→ WORK REQUIRED
Beginning with the first line, please return the entries exactly through the line that contains "BURSA GÜNCEL (413, 141)", and leave out all later lines.

→ AVAILABLE DATA
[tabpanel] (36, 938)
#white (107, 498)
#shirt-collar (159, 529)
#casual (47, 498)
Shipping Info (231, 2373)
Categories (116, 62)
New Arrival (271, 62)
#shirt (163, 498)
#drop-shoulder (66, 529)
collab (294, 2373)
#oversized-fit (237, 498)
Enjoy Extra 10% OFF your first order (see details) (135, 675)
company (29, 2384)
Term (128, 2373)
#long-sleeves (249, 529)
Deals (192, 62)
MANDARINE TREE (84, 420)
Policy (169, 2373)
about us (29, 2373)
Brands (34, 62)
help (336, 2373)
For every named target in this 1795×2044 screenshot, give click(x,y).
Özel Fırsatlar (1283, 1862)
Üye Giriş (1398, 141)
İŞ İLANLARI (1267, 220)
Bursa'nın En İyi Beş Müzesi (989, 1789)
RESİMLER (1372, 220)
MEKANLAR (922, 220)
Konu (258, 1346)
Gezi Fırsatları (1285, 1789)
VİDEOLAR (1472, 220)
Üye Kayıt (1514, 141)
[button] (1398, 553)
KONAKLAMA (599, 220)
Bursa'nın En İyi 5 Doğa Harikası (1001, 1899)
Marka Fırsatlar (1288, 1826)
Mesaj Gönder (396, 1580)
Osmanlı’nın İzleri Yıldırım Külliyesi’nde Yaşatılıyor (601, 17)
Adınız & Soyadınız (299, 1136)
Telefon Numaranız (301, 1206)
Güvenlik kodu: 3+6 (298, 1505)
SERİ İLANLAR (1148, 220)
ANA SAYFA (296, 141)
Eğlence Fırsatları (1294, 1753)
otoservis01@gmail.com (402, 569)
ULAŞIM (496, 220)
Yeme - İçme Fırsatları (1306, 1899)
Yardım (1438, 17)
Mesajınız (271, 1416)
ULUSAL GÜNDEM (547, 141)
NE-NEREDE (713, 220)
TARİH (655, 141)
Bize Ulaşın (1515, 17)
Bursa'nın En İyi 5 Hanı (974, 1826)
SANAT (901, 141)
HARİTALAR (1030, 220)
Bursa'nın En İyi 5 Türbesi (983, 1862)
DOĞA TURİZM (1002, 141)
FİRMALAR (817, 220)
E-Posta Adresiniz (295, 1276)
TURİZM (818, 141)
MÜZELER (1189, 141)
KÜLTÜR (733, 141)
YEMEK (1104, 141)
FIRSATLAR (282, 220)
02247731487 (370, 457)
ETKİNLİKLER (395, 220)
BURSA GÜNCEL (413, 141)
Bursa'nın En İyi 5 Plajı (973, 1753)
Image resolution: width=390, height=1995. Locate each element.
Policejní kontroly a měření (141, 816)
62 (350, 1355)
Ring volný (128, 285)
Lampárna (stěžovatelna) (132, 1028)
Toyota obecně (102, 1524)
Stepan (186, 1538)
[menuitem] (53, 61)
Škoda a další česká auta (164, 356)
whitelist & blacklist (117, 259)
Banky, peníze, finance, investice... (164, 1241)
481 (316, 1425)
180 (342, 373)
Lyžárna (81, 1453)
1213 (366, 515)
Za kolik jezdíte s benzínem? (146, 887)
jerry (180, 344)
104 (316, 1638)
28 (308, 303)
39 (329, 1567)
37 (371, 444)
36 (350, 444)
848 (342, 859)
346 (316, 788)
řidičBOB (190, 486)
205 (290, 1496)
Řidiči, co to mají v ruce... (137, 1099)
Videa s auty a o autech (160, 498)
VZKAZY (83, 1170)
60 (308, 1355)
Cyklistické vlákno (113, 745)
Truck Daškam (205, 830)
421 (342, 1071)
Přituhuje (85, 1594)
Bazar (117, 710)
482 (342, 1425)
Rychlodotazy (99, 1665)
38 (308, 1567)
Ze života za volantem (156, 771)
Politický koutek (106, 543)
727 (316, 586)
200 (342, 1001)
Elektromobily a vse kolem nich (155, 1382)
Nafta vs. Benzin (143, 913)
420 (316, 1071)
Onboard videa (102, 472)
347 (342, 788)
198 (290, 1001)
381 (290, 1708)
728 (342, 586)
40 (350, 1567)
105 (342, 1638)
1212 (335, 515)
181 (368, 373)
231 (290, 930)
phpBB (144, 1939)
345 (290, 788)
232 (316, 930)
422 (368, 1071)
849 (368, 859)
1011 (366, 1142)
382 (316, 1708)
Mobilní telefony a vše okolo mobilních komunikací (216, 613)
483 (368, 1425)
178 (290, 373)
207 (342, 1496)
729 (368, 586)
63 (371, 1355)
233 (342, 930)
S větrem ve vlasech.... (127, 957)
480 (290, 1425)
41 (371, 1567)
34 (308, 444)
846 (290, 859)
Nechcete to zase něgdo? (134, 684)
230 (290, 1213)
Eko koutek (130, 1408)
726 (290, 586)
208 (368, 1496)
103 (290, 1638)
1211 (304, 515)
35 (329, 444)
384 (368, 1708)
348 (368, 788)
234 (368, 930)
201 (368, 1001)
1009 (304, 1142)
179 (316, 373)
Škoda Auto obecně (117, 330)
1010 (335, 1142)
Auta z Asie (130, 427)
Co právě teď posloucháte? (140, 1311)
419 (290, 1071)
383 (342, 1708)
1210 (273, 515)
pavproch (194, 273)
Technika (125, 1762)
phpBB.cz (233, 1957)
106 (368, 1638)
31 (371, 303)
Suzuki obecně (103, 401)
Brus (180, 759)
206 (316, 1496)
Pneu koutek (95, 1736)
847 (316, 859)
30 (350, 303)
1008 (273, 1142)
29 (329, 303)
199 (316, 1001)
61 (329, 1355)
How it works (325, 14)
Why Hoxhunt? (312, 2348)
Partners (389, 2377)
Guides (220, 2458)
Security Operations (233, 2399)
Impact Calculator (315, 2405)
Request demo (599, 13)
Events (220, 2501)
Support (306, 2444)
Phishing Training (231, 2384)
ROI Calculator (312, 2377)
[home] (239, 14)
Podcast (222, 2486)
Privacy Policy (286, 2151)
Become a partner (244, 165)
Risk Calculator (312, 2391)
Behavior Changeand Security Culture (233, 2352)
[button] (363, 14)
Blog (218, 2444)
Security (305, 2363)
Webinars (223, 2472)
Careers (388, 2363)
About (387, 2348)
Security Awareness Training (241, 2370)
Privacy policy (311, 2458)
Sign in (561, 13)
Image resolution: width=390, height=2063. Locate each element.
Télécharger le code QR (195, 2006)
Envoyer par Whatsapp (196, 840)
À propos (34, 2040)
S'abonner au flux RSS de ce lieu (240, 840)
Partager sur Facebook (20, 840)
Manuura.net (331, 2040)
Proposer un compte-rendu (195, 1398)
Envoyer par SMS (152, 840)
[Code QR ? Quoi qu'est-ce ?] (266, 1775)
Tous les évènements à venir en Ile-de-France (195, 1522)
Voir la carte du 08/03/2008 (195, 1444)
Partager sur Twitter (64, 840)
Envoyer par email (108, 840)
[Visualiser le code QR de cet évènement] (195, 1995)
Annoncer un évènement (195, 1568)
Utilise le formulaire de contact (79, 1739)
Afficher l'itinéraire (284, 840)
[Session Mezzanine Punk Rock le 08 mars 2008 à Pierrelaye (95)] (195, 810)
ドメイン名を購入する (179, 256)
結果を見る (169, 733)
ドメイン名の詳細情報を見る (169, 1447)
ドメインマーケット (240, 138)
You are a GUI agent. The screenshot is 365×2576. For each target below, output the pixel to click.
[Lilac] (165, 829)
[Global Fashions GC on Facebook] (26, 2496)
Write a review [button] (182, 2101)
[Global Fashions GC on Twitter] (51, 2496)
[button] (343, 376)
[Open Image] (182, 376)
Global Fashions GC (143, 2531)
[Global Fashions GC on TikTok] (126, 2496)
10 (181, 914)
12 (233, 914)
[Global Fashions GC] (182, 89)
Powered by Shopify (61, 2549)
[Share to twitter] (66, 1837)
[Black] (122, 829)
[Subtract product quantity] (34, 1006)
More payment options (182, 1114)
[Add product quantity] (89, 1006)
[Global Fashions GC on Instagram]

→ PROBLEM SOLUTION
[tabpanel] (36, 938)
#white (107, 498)
#shirt-collar (159, 529)
#casual (47, 498)
Shipping Info (231, 2373)
Categories (116, 62)
New Arrival (271, 62)
#shirt (163, 498)
#drop-shoulder (66, 529)
collab (294, 2373)
#oversized-fit (237, 498)
Enjoy Extra 10% OFF your first order (see details) (135, 675)
company (29, 2384)
Term (128, 2373)
#long-sleeves (249, 529)
Deals (192, 62)
MANDARINE TREE (84, 420)
Policy (169, 2373)
about us (29, 2373)
Brands (34, 62)
help (336, 2373)
For every named target in this 1795×2044 screenshot, give click(x,y).
Özel Fırsatlar (1283, 1862)
Üye Giriş (1398, 141)
İŞ İLANLARI (1267, 220)
Bursa'nın En İyi Beş Müzesi (989, 1789)
RESİMLER (1372, 220)
MEKANLAR (922, 220)
Konu (258, 1346)
Gezi Fırsatları (1285, 1789)
VİDEOLAR (1472, 220)
Üye Kayıt (1514, 141)
[button] (1398, 553)
KONAKLAMA (599, 220)
Bursa'nın En İyi 5 Doğa Harikası (1001, 1899)
Marka Fırsatlar (1288, 1826)
Mesaj Gönder (396, 1580)
Osmanlı’nın İzleri Yıldırım Külliyesi’nde Yaşatılıyor (601, 17)
Adınız & Soyadınız (299, 1136)
Telefon Numaranız (301, 1206)
Güvenlik kodu: 3+6 (298, 1505)
SERİ İLANLAR (1148, 220)
ANA SAYFA (296, 141)
Eğlence Fırsatları (1294, 1753)
otoservis01@gmail.com (402, 569)
ULAŞIM (496, 220)
Yeme - İçme Fırsatları (1306, 1899)
Yardım (1438, 17)
Mesajınız (271, 1416)
ULUSAL GÜNDEM (547, 141)
NE-NEREDE (713, 220)
TARİH (655, 141)
Bize Ulaşın (1515, 17)
Bursa'nın En İyi 5 Hanı (974, 1826)
SANAT (901, 141)
HARİTALAR (1030, 220)
Bursa'nın En İyi 5 Türbesi (983, 1862)
DOĞA TURİZM (1002, 141)
FİRMALAR (817, 220)
E-Posta Adresiniz (295, 1276)
TURİZM (818, 141)
MÜZELER (1189, 141)
KÜLTÜR (733, 141)
YEMEK (1104, 141)
FIRSATLAR (282, 220)
02247731487 (370, 457)
ETKİNLİKLER (395, 220)
BURSA GÜNCEL (413, 141)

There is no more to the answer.